Perspective acceleration and gravitational redshift. Measuring masses of individual white dwarfs using Gaia + SIM astrometry

TL;DR

This paper explores how combining Gaia and SIM astrometry can precisely measure white dwarf masses by analyzing perspective acceleration and gravitational redshift, enabling improved understanding of their mass-radius relation.

Contribution

It demonstrates the potential of long-term astrometric measurements from Gaia and SIM to accurately determine white dwarf masses through perspective acceleration and gravitational redshift analysis.

Findings

Potential to measure white dwarf masses with better than 2% accuracy.

Identification of the number of nearby white dwarfs suitable for such measurements.

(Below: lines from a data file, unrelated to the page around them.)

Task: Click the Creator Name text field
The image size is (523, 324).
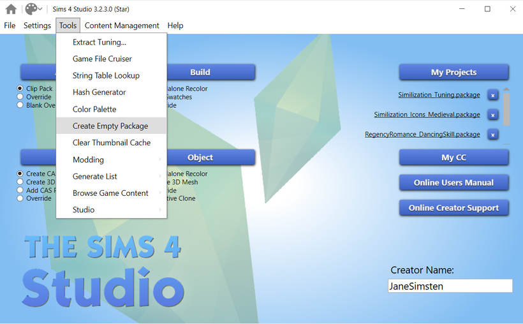Action: point(450,286)
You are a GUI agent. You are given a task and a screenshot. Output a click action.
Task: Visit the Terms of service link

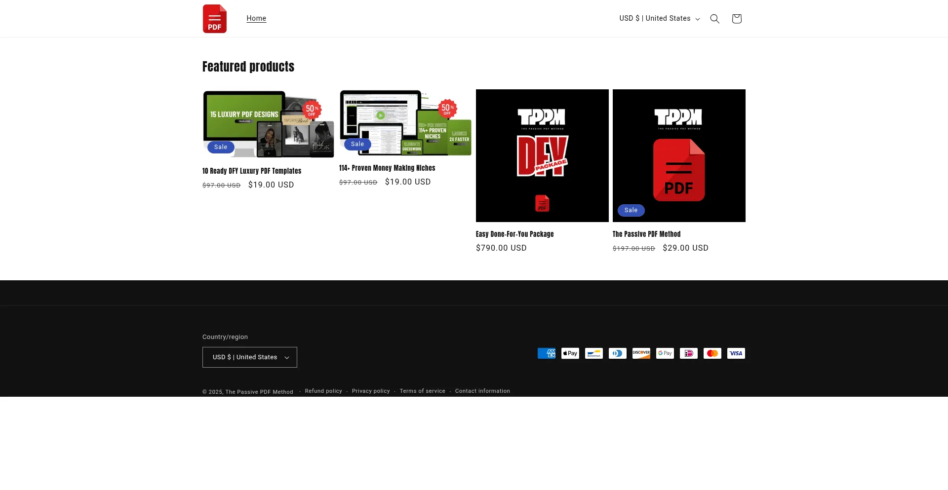tap(422, 391)
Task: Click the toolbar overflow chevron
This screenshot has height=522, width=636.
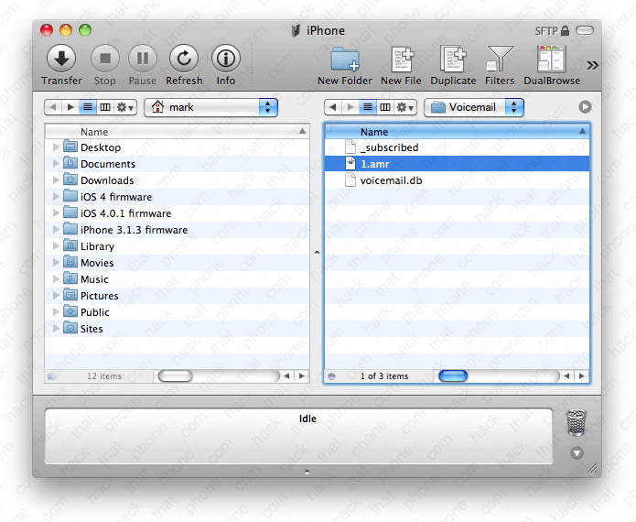Action: [x=592, y=65]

Discussion of challenges posed by long-period planets on astrometric signals.

Abstract

According to current plans, the SIM/NASA mission will be launched just after the end of operations for the Gaia/ESA mission. This is a new situation which enables long term astrometric projects that could not be achieved by either mission alone. Using the well-known perspective acceleration effect on astrometric measurements, the true heliocentric radial velocity of a nearby star can be measured with great precision if the time baseline of the astrometric measurements is long enough. Since white dwarfs are compact objects, the gravitational redshift can be quite large (40-80 km/s), and is the predominant source of any shift in wavelength. The mismatch of the true radial velocity with the spectroscopic shift thus leads to a direct measure of the Mass--Radius relation for such objects. Using available catalog information about the known nearby white dwarfs, we estimate how many masses/gravitational redshift measurements can be obtained with an accuracy better than 2%. Nearby white dwarfs are relatively faint objects (10 < V < 15), which can be easily observed by both missions. We also briefly discuss how the presence of a long period planet can mask the astrometric signal of perspective acceleration.